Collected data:
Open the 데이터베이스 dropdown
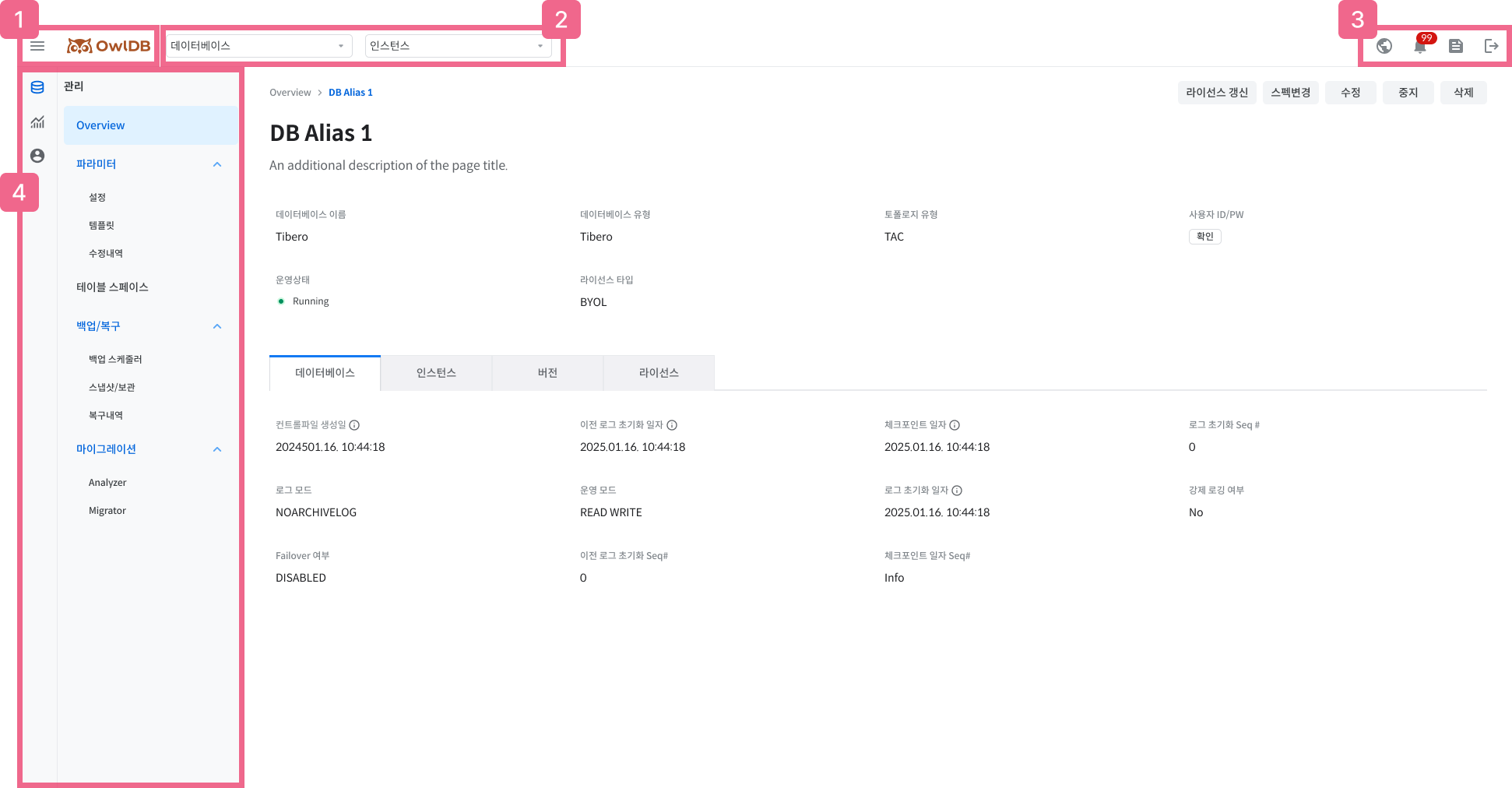Screen dimensions: 1512x788 (258, 46)
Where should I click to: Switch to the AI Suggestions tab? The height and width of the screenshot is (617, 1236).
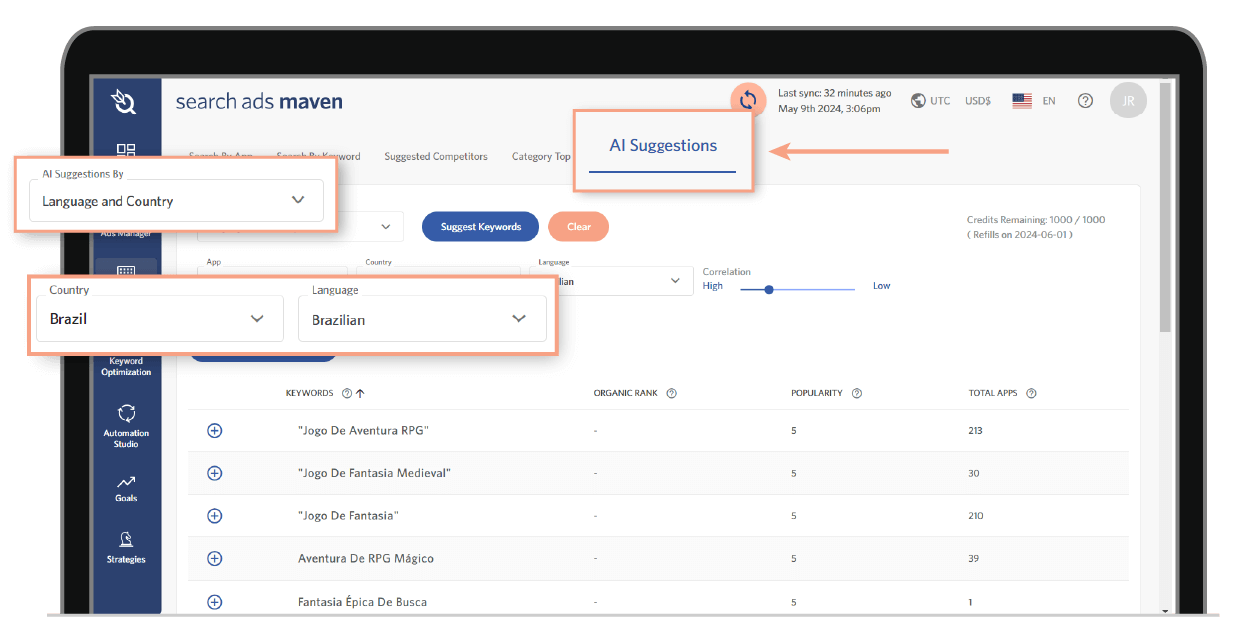click(x=663, y=146)
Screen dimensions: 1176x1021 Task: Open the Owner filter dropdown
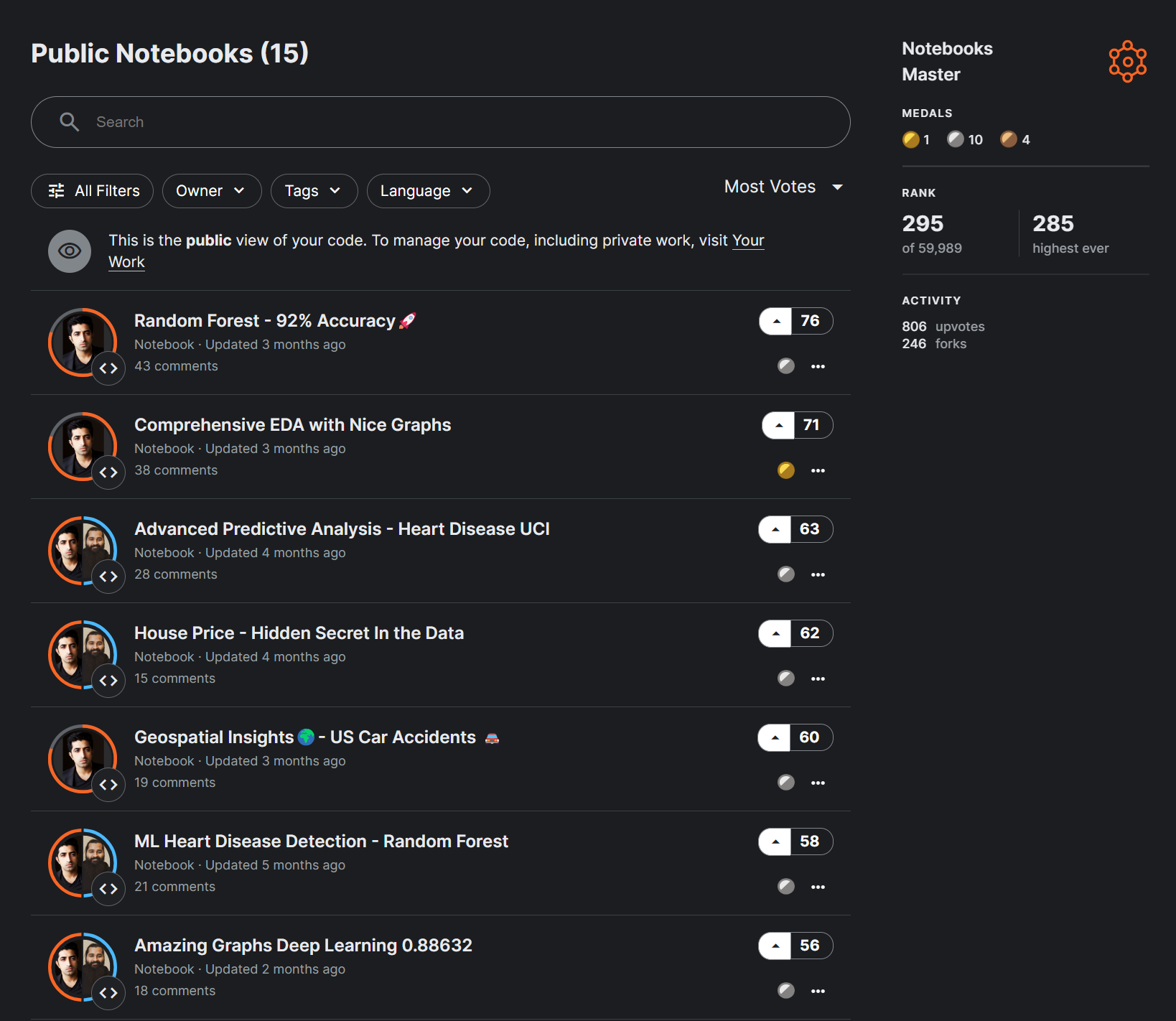tap(211, 191)
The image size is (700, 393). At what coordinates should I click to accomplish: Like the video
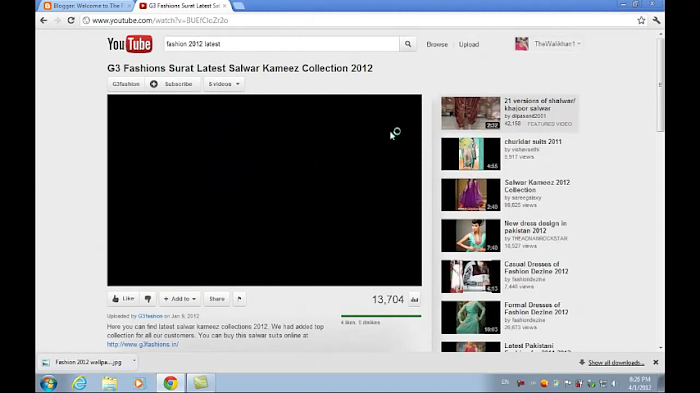pyautogui.click(x=123, y=299)
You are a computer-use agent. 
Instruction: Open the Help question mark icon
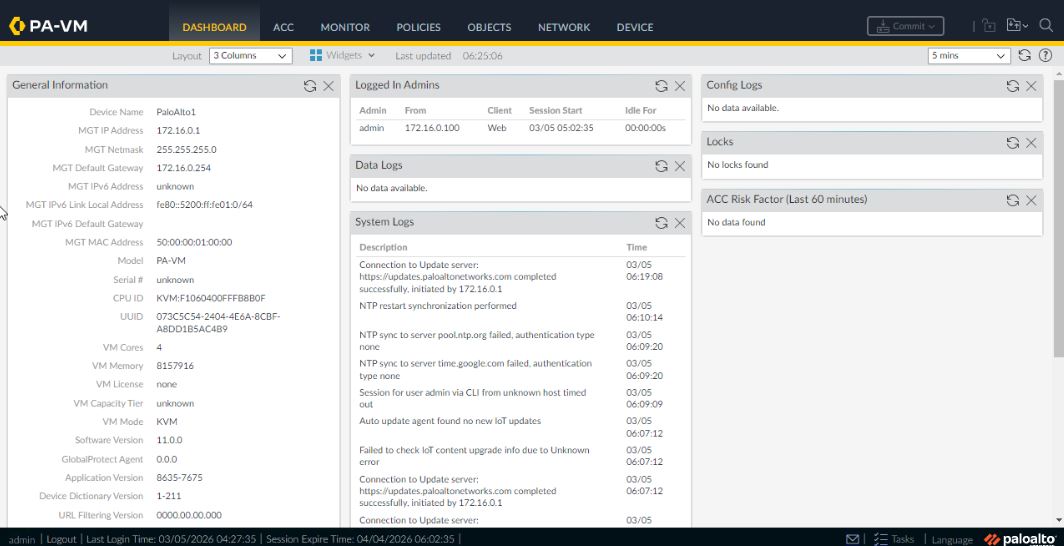coord(1045,56)
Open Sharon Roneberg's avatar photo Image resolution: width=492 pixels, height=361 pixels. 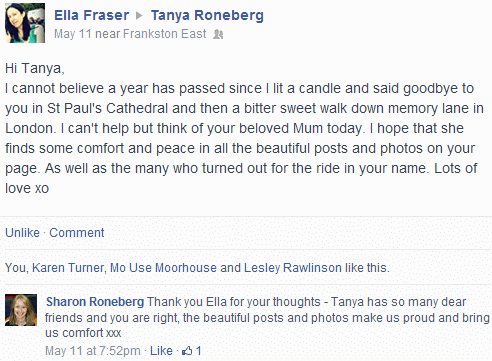tap(21, 310)
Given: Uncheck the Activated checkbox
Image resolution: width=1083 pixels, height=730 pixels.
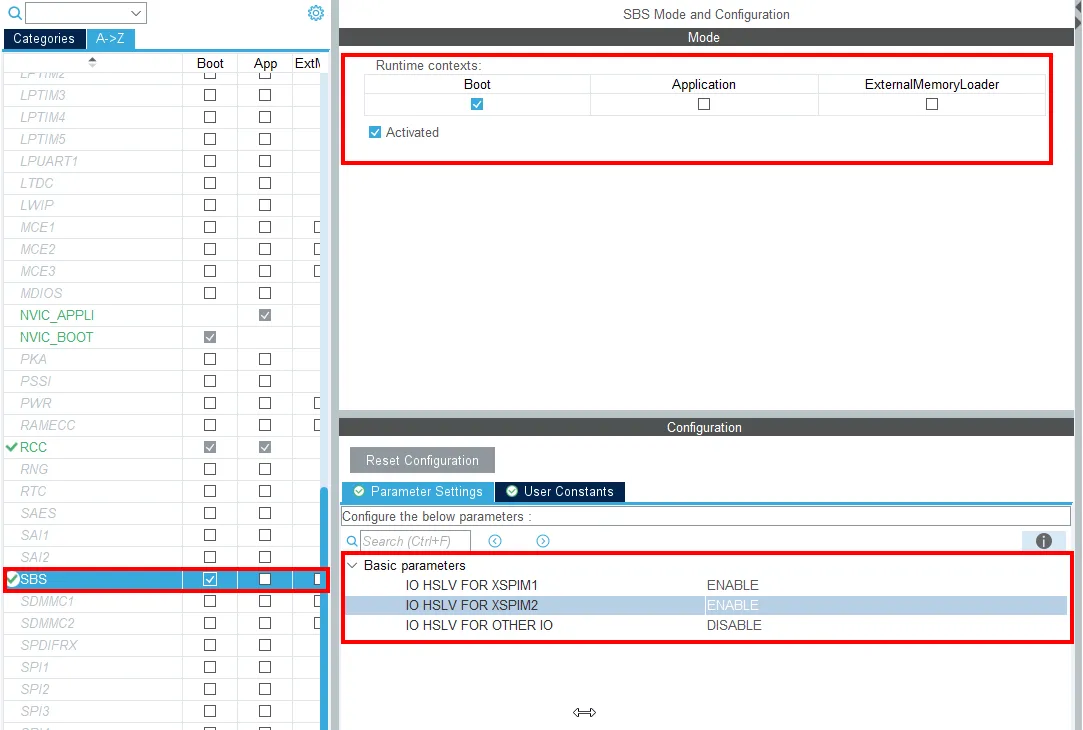Looking at the screenshot, I should 374,132.
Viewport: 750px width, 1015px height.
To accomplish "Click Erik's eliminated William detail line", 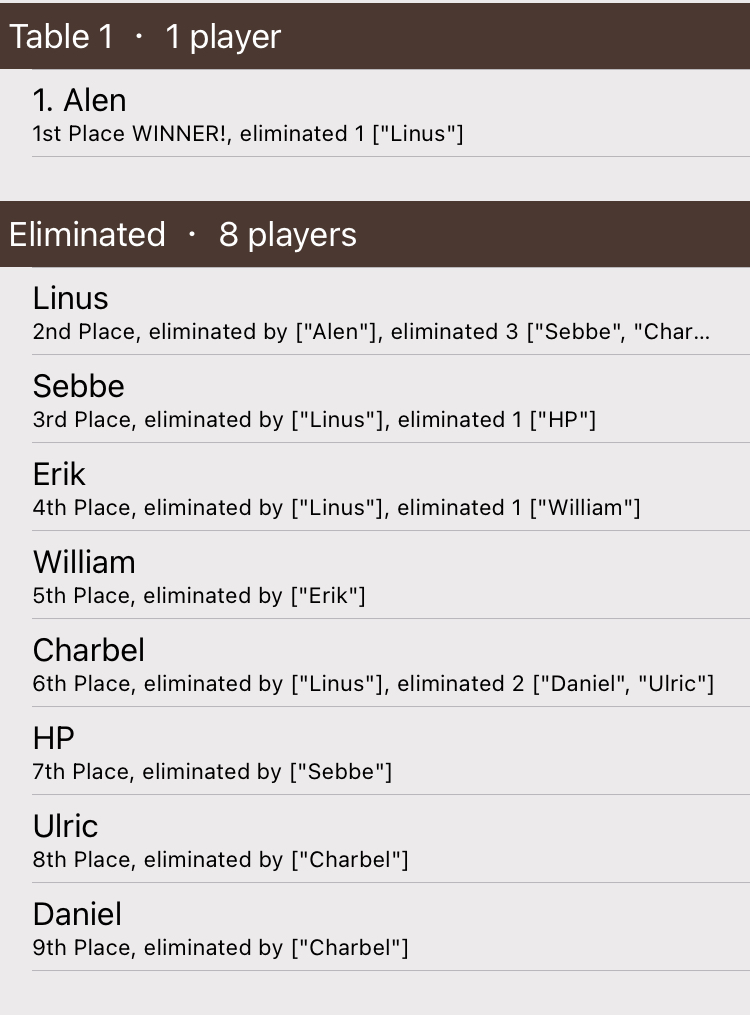I will point(336,508).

**Action item**
Quote the lines above exactly, starting with the one that has "Given: Uncheck the Activated checkbox" and ending with the one that has "Viewport: 750px width, 1015px height."; drop the pictures and include nothing else.

**Exercise solution**
Given: Uncheck the Activated checkbox
Image resolution: width=1083 pixels, height=730 pixels.
Looking at the screenshot, I should 374,132.
Viewport: 750px width, 1015px height.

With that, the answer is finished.